8. One the transaction is confirmed, you can see it as confirmed on the company profile page.

Blockchain Used

We used the ethereum PoA blockchain. While we would have loved to use the public ethereum blockchain, it didn’t make sense, neither from a technical standpoint nor from a usability standpoint. The transaction speed is slow and gas wars can often clog the network to a standstill. Moreover, asking users to use ETH to do transactions is a known point where user engagement will drop off.

PoA on the other hands gives us a lot more options, there is no concept of gas on the PoA chain and transactions can happen almost immediately. Of course, the downside of this is that we have to maintain the blockchain and handle things like security by ourselves.

Signing messages via ETH addresses.

Signing a message through your ETH address is an essential part of how the verification system works. Check out this link if you don’t know how signing messages works on Ethereum.

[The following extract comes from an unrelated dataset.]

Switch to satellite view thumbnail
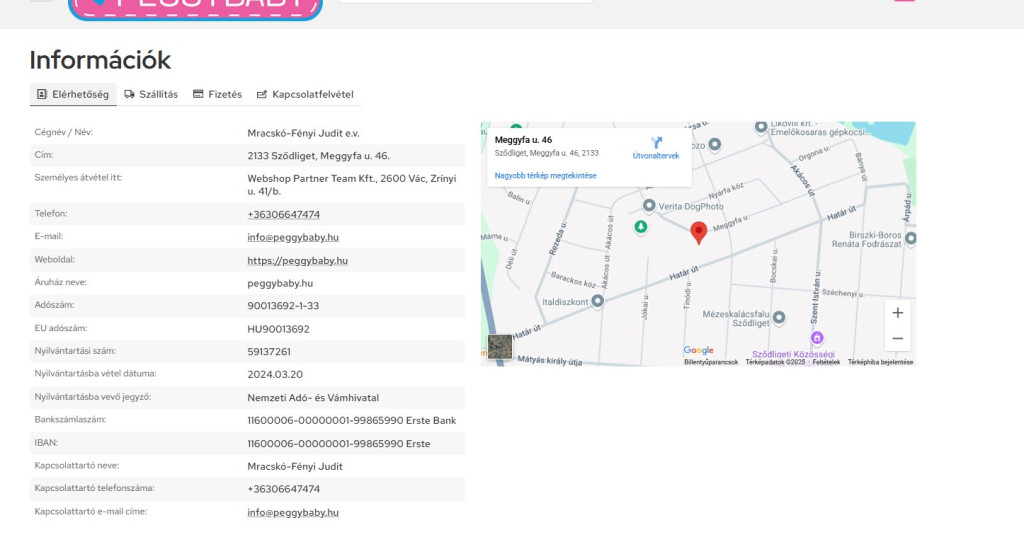 (x=500, y=346)
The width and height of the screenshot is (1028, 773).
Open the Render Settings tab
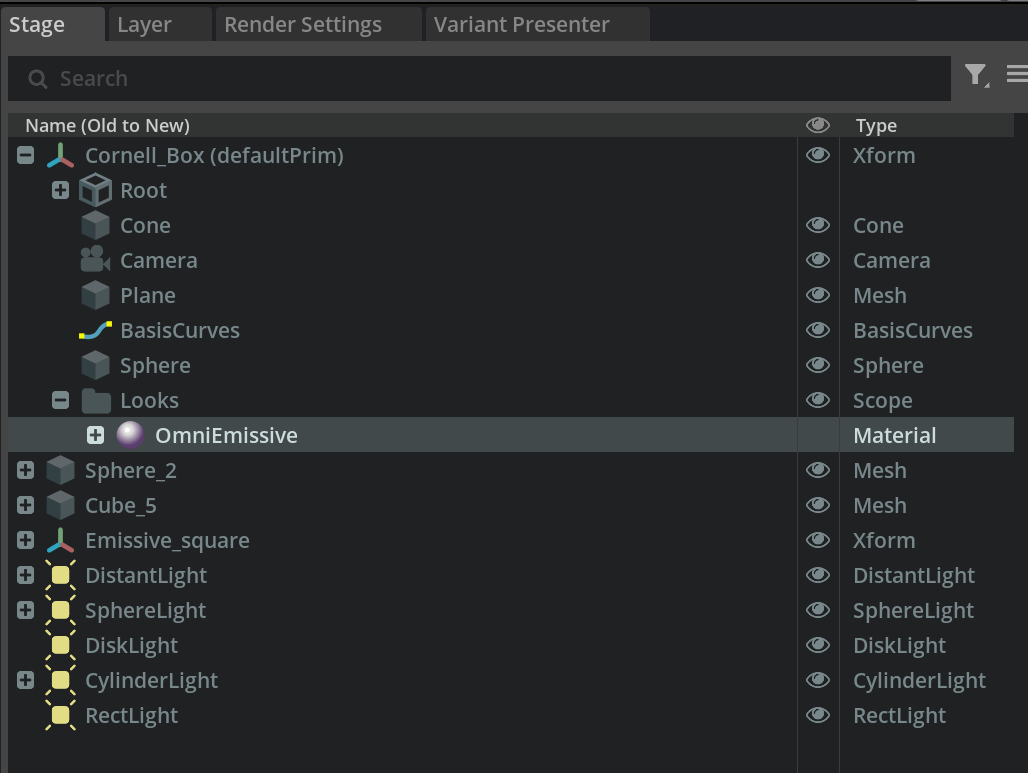pyautogui.click(x=303, y=25)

We took a stand on signing against doing transactions on the blockchain as signing has a much better user experience and is just as secure. (Power) users who might not want SpringRole to write transactions to the blockchain are given an option to write the transactions by themselves. If they choose not to, we write the transaction to the blockchain. This is also where signing becomes important — even if we write the transactions, we cannot forge the signatures and the user can be assured of trustworthiness of the system.

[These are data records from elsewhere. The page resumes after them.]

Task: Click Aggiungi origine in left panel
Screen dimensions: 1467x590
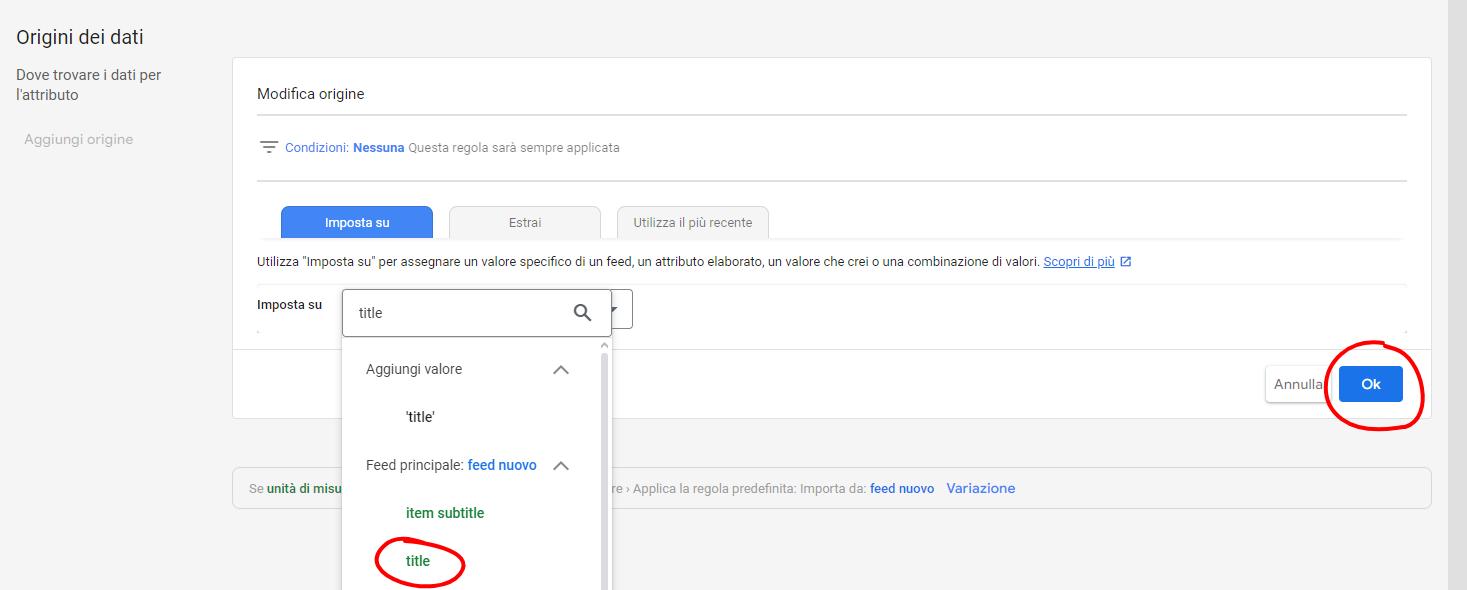Action: pyautogui.click(x=79, y=140)
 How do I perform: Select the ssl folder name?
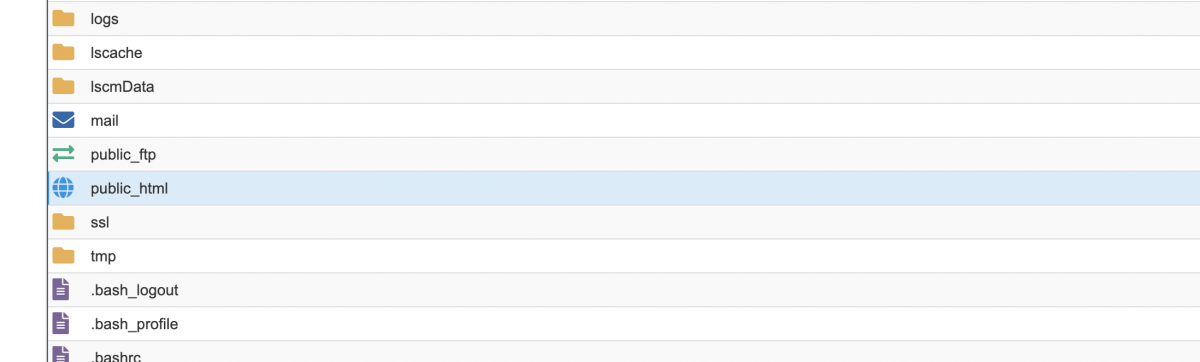[x=99, y=222]
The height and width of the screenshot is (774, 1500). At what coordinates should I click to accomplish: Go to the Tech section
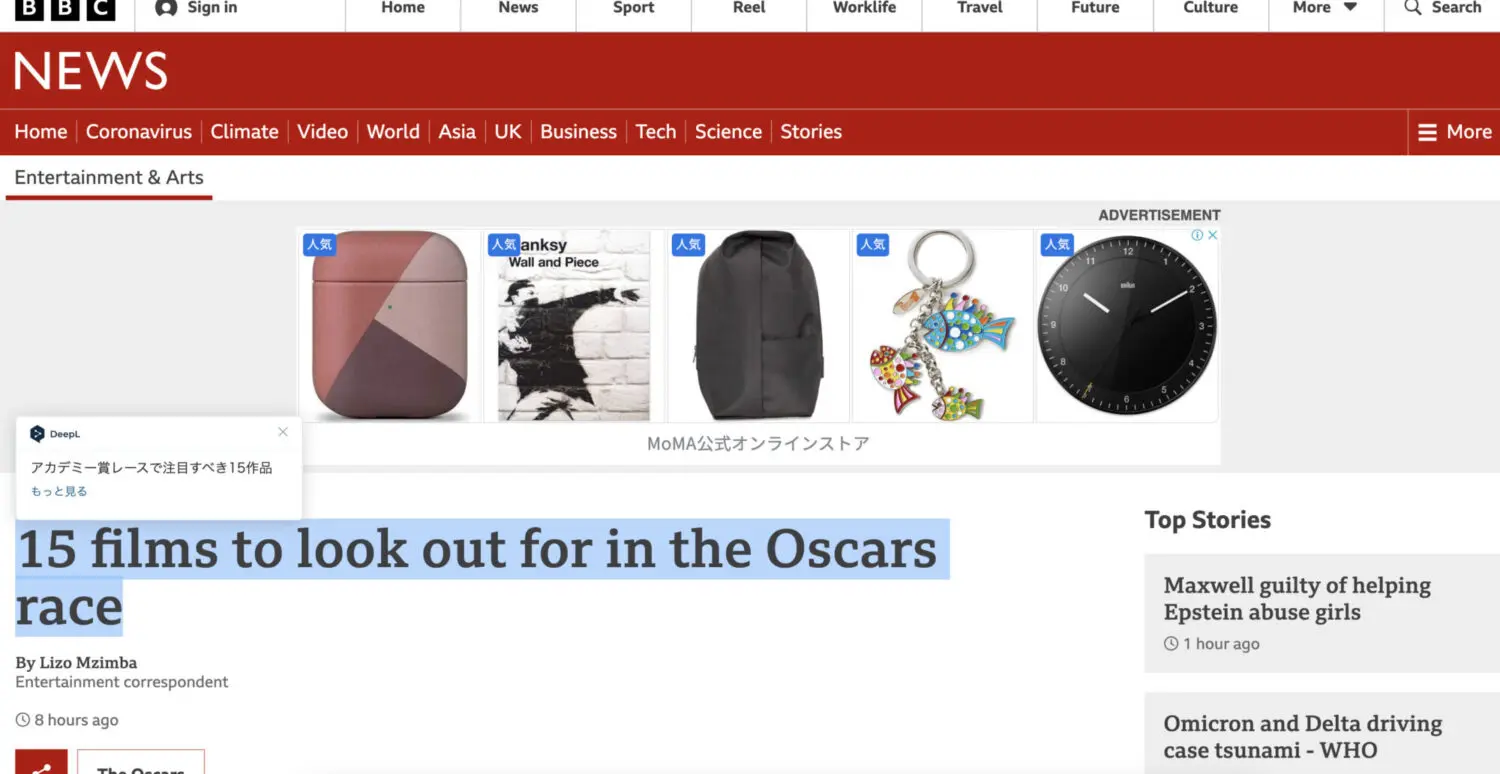coord(655,132)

What gets signed and written to the blockchain

What the company signs is basically a formatted json string that mentions that the company is claiming a certain person as an advisor. This string is signed with their ETH address and then saved on the blockchain along with the clear text. This way anyone can verifiy whether the string actually was signed by the address that is claimed in the transactions. Any time we update the status of the advisor verification, a new transaction is written with the string signed by the party that is making the change (could be the company or the advisor). We also mention the previous transaction address so that we know that the previous transaction is not to be read and that the current transaction has the latest up to date information. This way one only has to see the latest transaction to know the complete picture and not traverse the previous transactions.

State less contract

What follows from the above is that we have a stateless contract that by itself does not hold any information and only plays the role of a facilitator of transactions. The contract only writes the information to the blockchain and helps in defining the format of the string that is there in the transaction. What is important to note is that since the contract doesn’t check for the format of the data of the transaction, a lot of the work for validation and standardization of the format inside the json is on the client side of things. The advantages of having a stateless contract is the speed at which we can do the transaction, plus the contracts don’t increase in size of the data they store and so can perform reliably over time.

Editing information

Editing information in this given paradigm is trivial. All that has to be done is to have a new transaction with the updated details. Since the last block is held to be true, editing of information is simple. We can also delete an advisory post by just setting a flag that marks that the previous transaction is invalidated.

Identity and what it means

One part of the solution that is out of the scope of the blockchain ecosystem is that the blockchain by itself doesn’t have any identity management system. This means that while we can check that a particular message was signed by the address that it is claimed to be, we cannot check whether that address is tied to the identity that is claims to be. Of course this can be done outside the blockchain and that is what SpringRole does. We plan to tie it up to the identity of the person by making sure that the email address is actually of the person that it claims to be. We are also planning to do KYCs and write that to the blockchain so that we can say with certainty that the person is a verified profile.